2) CRIME AND PUNISHMENT REVISITED, by Most Rev. John Vlazny


3) MOVE TO EXPAND FEDERAL DEATH PENALTY AXED IN CONFERENCE COMMITTEE


4) IN GREETING NEW AMBASSADOR, POPE HAILS MEXICO’S ABOLITION OF DEATH PENALTY


5) OTHER STATE NEWS


6) THE NEEDLES OF DESPAIR, By Most Rev. Paul S. Loverde


7) OVERSEAS NEWS


8) OBITUARIES


9) SCALIA’S CATHOLIC ‘BETRAYAL’, by Alan M. Dershowitz


10) QUOTES


11) OBSERVATIONS





1) Parish grassroots efforts help pave way for future  repeal campaign in Oregon


Portland archbishop calls for renewed drive against ‘violence by the state’


Almost a decade ago, a drive to end the death penalty in Oregon via the voter initiative route fell short of collecting the number of signatures required to get the question on the ballot. In retrospect, that might have been a blessing in disguise, many death penalty opponents now feel. Voter sentiment on the issue back then, they say, was such that a repeal initiative might have lost by a huge margin—one that would have enshrined the death penalty as a permanent part of the Oregon justice system.

    

Ten years later, a different picture emerges. The repeal victories in New Mexico earlier this year and in New Jersey in 2007 are seen as resulting from increased public perception of executions as illogical, ineffective, and too costly. Oregon abolitionists are weighing another try, either in 2011 or at some future time. And if and when they take the plunge, they say they will rely on Catholic-based opposition to capital punishment as a key component of their campaign.

    

“We invite all caring people to join in this effort,” says CACP member Clarence Pugh, chair of Oregonians for Alternatives to the Death Penalty. “We reach out most strongly to the Catholic Church because of the church’s teachings in the areas of respect for all life.”

    

Pugh made the latter remarks in his keynote address November 14 at the annual Tobin Lecture event, sponsored by the Archdiocese of Portland’s Justice and Peace/Respect Life Office, at All Saints Church in Portland.

    

Three months earlier, in his column in the archdiocesan newspaper, the Catholic Sentinel, Portland Archbishop John Vlazny called for a renewed effort to end the death penalty in the state. Catholic teaching, he wrote, “clearly articulates a call for us to set aside all unnecessary violence, including violence by the state, on the basis of the dignity of each and every person and the building of a culture of life.” (For excerpts from Vlazny’s statement, scroll down to Item No. 2.)

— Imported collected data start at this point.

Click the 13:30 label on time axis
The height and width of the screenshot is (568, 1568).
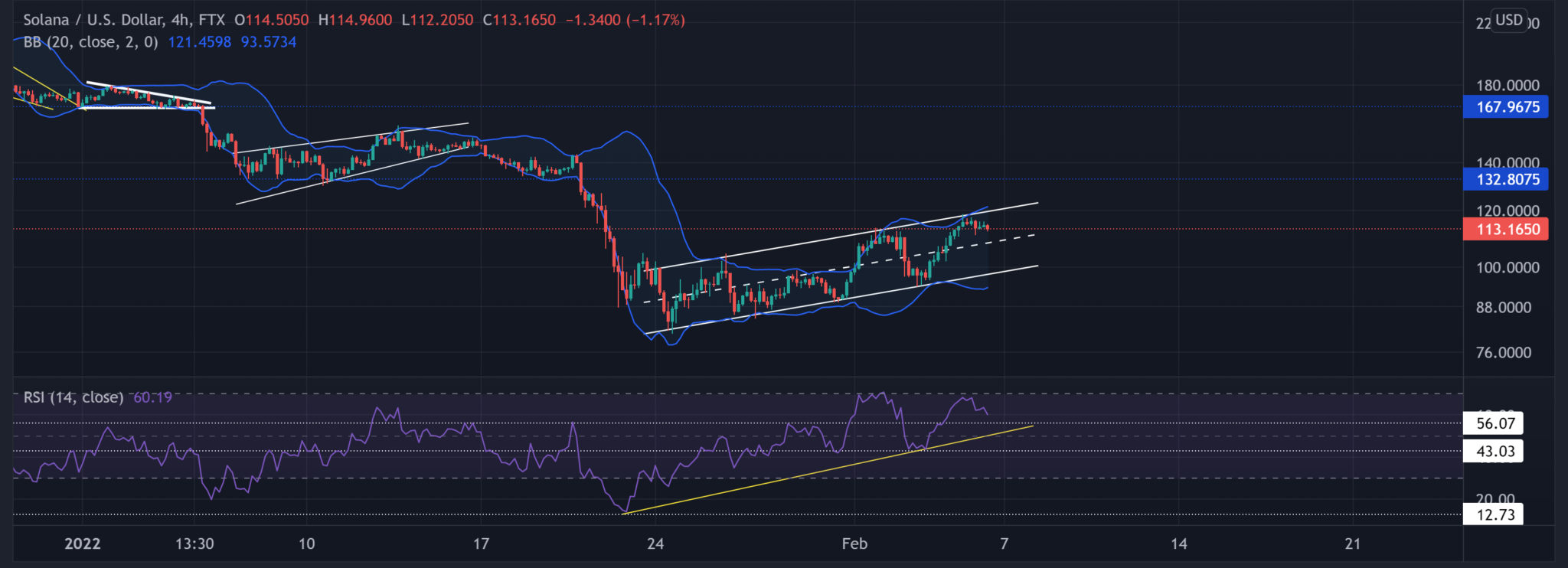click(194, 544)
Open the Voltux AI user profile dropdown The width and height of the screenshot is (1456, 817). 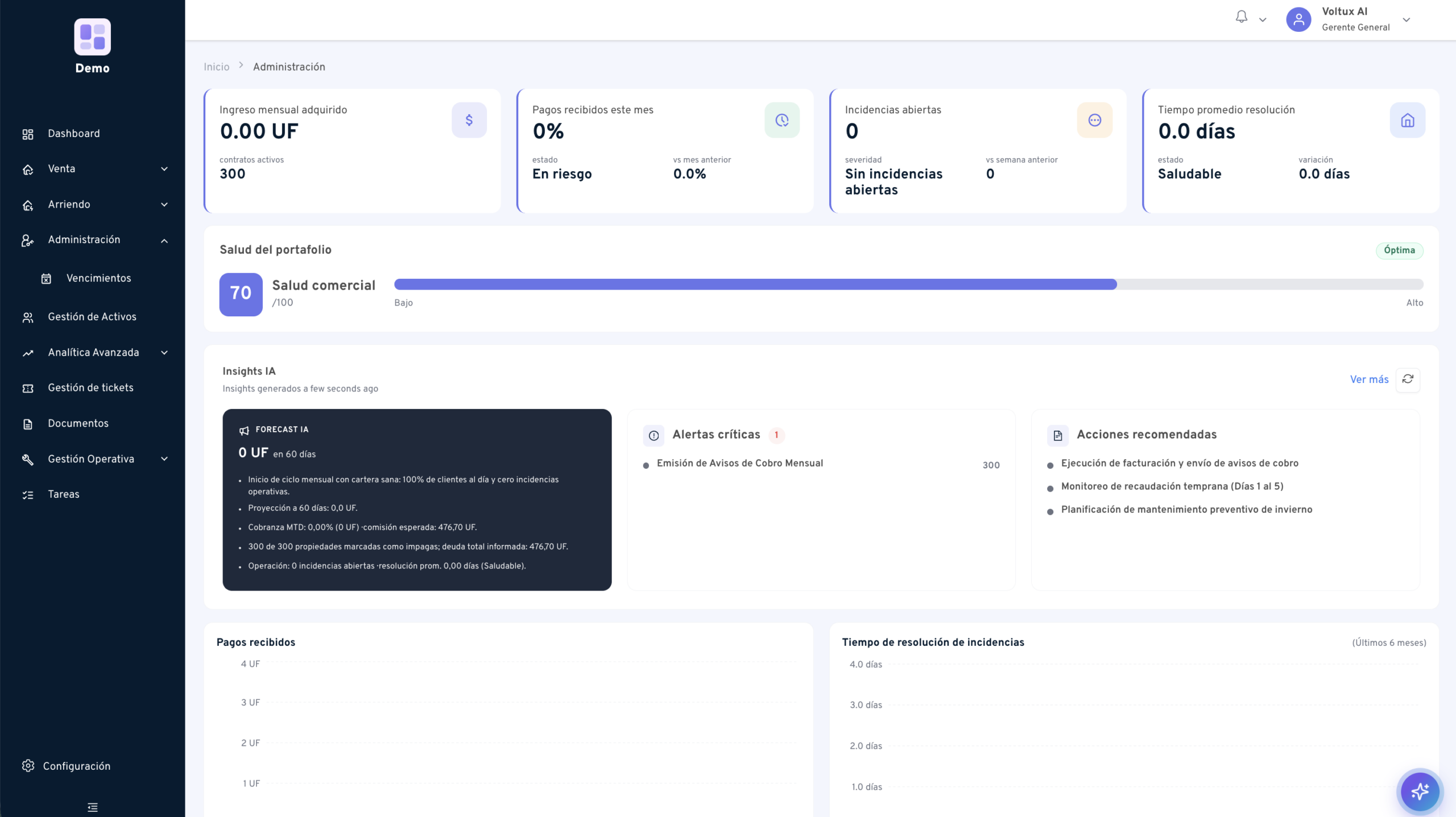coord(1348,19)
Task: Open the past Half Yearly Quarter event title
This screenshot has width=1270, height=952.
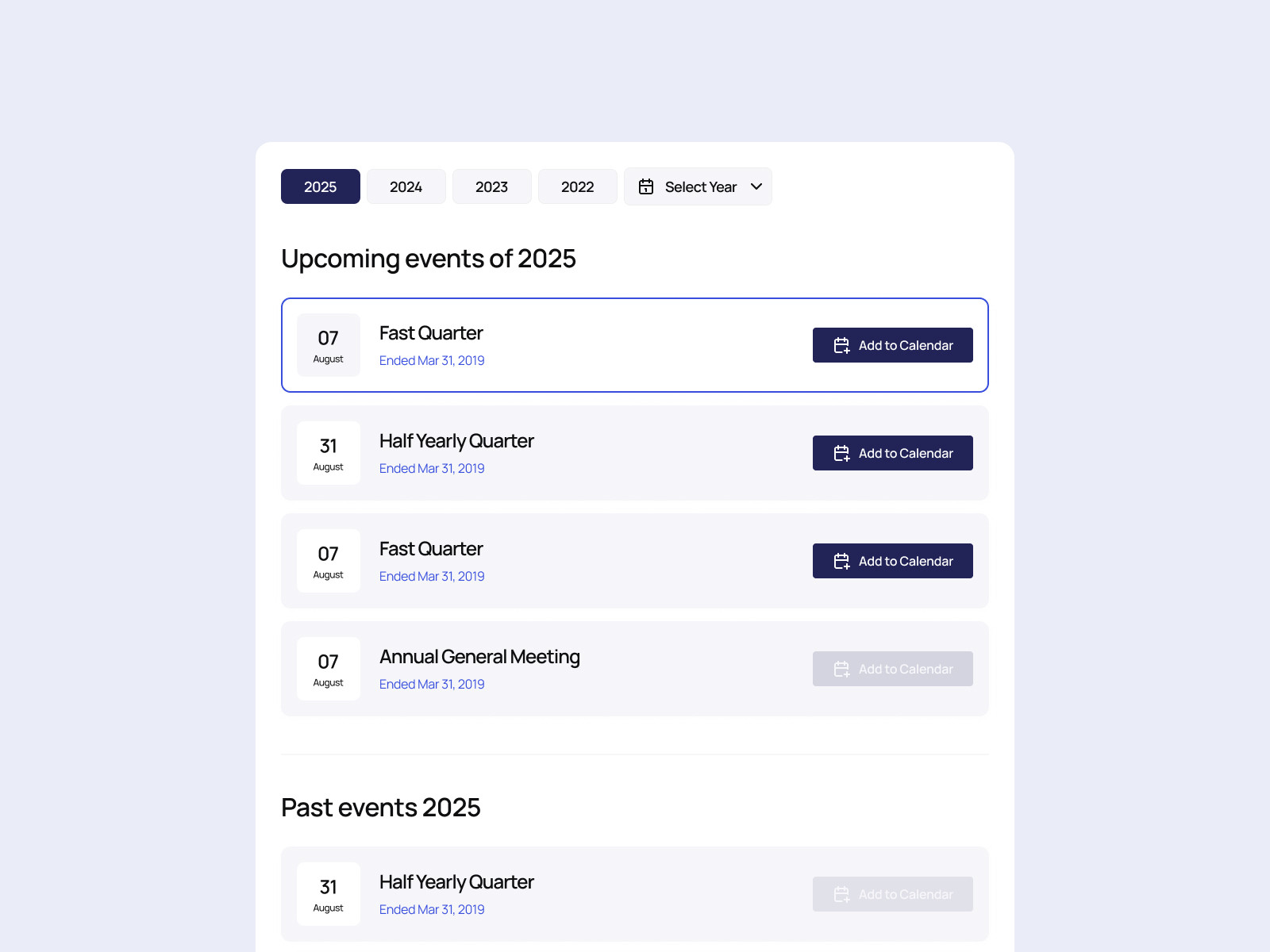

Workshops under way in parishes: A memo sent to all parishes in August by Archdiocesan Chancellor Mary Jo Tully called for increased grassroots efforts on the issue. “We need to share our Catholic teaching with courage and clarity,” she wrote. “We need to reach out to our teachers and to our parishioners. We need to be advocates for change.”

   

 The first of a planned series of free parish workshops on the subject was held August 26 at St. Andrew Church in Portland. It was sponsored by the new Catholic Mobilizing Network to End the Use of the Death Penalty, a national organization formed last January.

    

In his November 14 address, Pugh said “the tide is changing” in terms of public support of executions. In addition to the successes in New Mexico and New Jersey, he cited the refusal of New York lawmakers to enact a new death penalty law after the old one was ruled unconstitutional by the state’s highest court, as well as near-miss attempts to repeal such laws in Colorado, Connecticut, Maryland, Montana, and elsewhere.

    

“Death sentences are down by nearly half,” Pugh said. “Executions are down by two-thirds. There is national movement on this issue.”

    

In Oregon, Pugh sees “new vigor” in the abolition movement. Over the past two years, he reported, representatives of his organization have met with their counterparts in states that have achieved abolition to learn more about their successful strategies, and have set up an outreach committee to develop and manage a statewide program that includes media relations, speaking events, and volunteer recruitment. OADP has also created a People of Faith Committee to reach out to the faith community. Portland Archdiocesan chancellor Tully, he noted, is a member of OADP’s board of directors.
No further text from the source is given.